The romance languages include Portuguese, Spanish, Italian and French and are spoken by well over one billion people worldwide. While these languages differ greatly, they also have a lot in common as well. Those who speak different romance languages can often understand each other reasonably well when they each speak in their native tongue, and so the learning curve is typically less steep when you are moving from one romance language to another. If, like many Americans, you speak Spanish as a first or second language, consider another romance language if you’d like to prioritize learning speed.
Many people imagine that they can travel to a country and they will be able to pick up the language very easily by communicating with the locals, but it’s much more difficult than it seems. Across many European countries people speak English very well, and therefore you might find it possible to get by only using English. Another problem is that exposure to a language is rarely enough to attain any reasonable degree of skill within a short period of time.

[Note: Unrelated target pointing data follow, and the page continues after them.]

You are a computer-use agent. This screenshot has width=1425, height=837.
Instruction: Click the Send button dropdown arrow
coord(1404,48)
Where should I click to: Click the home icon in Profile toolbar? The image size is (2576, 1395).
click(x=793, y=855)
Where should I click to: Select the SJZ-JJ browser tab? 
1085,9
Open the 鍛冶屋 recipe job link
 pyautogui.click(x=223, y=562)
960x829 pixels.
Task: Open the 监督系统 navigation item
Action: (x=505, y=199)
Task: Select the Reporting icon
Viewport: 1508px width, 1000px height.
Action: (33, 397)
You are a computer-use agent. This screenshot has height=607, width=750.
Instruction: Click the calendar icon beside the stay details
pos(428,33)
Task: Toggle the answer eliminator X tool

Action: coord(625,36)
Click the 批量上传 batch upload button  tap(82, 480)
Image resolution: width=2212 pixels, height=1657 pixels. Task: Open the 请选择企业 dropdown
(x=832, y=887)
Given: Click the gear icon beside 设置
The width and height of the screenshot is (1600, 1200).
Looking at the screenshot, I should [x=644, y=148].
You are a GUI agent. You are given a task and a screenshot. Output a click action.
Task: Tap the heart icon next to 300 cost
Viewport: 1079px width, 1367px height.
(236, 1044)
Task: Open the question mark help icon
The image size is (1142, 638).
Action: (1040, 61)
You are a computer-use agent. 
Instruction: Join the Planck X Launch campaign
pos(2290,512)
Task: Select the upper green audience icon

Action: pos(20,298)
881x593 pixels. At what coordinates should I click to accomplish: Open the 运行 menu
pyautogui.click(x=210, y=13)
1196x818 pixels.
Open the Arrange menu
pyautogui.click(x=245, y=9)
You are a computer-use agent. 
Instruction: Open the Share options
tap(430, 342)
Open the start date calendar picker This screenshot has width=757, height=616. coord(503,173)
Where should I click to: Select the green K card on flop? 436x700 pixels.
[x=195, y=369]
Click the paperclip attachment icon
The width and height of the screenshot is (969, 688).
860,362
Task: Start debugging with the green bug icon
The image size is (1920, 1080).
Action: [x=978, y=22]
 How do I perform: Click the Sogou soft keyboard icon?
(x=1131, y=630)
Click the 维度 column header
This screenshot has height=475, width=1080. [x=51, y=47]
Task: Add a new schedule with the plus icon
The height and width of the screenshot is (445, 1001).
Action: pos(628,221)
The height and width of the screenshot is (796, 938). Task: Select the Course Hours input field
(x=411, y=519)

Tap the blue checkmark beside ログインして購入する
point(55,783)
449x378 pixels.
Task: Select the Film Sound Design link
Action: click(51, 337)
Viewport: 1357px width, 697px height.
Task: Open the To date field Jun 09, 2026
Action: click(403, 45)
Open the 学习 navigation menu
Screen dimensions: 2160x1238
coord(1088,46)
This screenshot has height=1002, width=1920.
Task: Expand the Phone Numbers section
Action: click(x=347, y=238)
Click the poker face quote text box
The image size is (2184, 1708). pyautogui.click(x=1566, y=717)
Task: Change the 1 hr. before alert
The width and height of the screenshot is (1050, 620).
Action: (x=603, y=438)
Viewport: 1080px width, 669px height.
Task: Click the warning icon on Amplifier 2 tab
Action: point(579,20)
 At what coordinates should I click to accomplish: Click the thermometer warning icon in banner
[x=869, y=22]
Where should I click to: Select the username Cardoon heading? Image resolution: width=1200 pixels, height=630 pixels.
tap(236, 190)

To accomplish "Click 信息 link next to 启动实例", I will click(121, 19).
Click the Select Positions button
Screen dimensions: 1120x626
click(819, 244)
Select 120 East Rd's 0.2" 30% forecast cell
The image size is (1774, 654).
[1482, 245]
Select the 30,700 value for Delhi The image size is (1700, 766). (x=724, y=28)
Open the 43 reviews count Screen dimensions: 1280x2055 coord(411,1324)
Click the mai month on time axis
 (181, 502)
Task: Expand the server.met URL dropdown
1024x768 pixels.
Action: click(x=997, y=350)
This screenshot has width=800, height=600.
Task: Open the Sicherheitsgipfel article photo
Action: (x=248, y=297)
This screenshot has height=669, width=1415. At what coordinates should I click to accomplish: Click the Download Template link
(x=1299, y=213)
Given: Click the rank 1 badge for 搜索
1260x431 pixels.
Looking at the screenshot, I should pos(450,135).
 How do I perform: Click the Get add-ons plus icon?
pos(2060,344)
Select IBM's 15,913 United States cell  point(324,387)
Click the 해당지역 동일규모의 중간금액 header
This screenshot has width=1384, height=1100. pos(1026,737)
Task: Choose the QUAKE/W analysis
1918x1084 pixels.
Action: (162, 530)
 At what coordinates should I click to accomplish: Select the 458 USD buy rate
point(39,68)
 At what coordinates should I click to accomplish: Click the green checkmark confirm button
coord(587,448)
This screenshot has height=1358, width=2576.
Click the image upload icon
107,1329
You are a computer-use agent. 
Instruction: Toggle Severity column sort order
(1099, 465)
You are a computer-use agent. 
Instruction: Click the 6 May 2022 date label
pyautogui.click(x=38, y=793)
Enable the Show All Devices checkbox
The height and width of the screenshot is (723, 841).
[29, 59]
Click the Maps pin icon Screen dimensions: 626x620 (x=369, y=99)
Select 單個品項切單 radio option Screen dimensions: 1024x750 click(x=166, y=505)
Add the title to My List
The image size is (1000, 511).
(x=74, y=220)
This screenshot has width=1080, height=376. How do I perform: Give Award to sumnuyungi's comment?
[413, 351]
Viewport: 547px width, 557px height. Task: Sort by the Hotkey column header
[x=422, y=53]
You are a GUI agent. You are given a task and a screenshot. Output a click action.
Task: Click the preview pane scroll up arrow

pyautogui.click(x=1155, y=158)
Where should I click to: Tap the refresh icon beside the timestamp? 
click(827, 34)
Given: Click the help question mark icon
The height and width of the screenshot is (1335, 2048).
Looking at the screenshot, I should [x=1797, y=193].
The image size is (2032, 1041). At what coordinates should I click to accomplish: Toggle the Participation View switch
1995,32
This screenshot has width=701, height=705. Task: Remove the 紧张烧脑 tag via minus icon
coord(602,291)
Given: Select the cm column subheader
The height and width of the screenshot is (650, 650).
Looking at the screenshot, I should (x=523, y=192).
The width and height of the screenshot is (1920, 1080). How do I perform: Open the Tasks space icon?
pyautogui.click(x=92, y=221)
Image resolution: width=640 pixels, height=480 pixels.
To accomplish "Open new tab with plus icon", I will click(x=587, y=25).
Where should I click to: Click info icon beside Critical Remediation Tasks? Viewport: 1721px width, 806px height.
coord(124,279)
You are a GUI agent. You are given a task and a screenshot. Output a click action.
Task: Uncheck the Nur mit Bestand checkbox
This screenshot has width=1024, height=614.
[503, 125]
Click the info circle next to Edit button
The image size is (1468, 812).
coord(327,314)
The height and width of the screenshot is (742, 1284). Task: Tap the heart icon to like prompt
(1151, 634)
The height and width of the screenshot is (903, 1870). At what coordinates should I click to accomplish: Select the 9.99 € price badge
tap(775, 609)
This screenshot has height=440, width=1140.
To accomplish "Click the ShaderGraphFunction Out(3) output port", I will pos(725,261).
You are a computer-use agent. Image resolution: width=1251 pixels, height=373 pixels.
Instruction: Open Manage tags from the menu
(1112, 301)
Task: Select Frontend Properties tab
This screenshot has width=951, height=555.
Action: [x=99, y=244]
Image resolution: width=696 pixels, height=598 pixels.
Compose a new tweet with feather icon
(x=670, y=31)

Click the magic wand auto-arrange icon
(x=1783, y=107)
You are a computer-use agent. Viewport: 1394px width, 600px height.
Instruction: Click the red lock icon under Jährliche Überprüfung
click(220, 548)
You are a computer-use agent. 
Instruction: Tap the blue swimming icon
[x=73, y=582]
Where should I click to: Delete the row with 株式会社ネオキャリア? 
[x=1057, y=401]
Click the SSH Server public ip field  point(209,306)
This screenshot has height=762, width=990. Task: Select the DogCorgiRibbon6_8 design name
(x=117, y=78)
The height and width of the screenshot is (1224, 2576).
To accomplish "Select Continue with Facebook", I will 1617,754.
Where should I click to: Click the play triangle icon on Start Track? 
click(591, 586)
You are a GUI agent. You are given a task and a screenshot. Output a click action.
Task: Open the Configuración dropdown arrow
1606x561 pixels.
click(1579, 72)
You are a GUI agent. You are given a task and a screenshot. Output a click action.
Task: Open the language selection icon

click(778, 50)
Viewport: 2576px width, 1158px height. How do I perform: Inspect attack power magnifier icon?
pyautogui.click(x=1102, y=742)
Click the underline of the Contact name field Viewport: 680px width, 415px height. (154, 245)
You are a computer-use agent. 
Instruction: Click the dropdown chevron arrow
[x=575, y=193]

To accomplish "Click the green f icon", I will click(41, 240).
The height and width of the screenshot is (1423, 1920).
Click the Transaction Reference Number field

When you are learning a language, it’s typically better to visit the country a bit later on, after you’ve already grasped the fundamentals. Learning basic vocabulary and verb conjugations can usually be achieved relatively easily by attending a language school at home. Learning these things takes a while, and can just as easily be practiced at home.
When you understand the fundamentals, you are more likely to be able to put your language to use in the country you visit, and to be able to apply the skills you’ve already learned. If you have a vocabulary of around 100 words or so, it’s unlikely you’re going to be able to converse much with the locals. Of course, saying “nice to meet you,” “hello,” and “thanks” can be rewarding enough, and native speakers often appreciate the effort.
If you are planning to visit a country for a period of 3–6 months, consider enrolling in a language school, while you are back at home. It will make your life much easier in the coming months. For example; you will be able shop more effectively if you know what you are buying.
When you are learning a language, practice is key. Expressing yourself is vital, even if you must resort to using imprecise vocabulary or incomplete sentences. In much the same way a child attains fluency in their native language, making mistakes is a huge part of the process. The more mistakes you make, the better you get over time.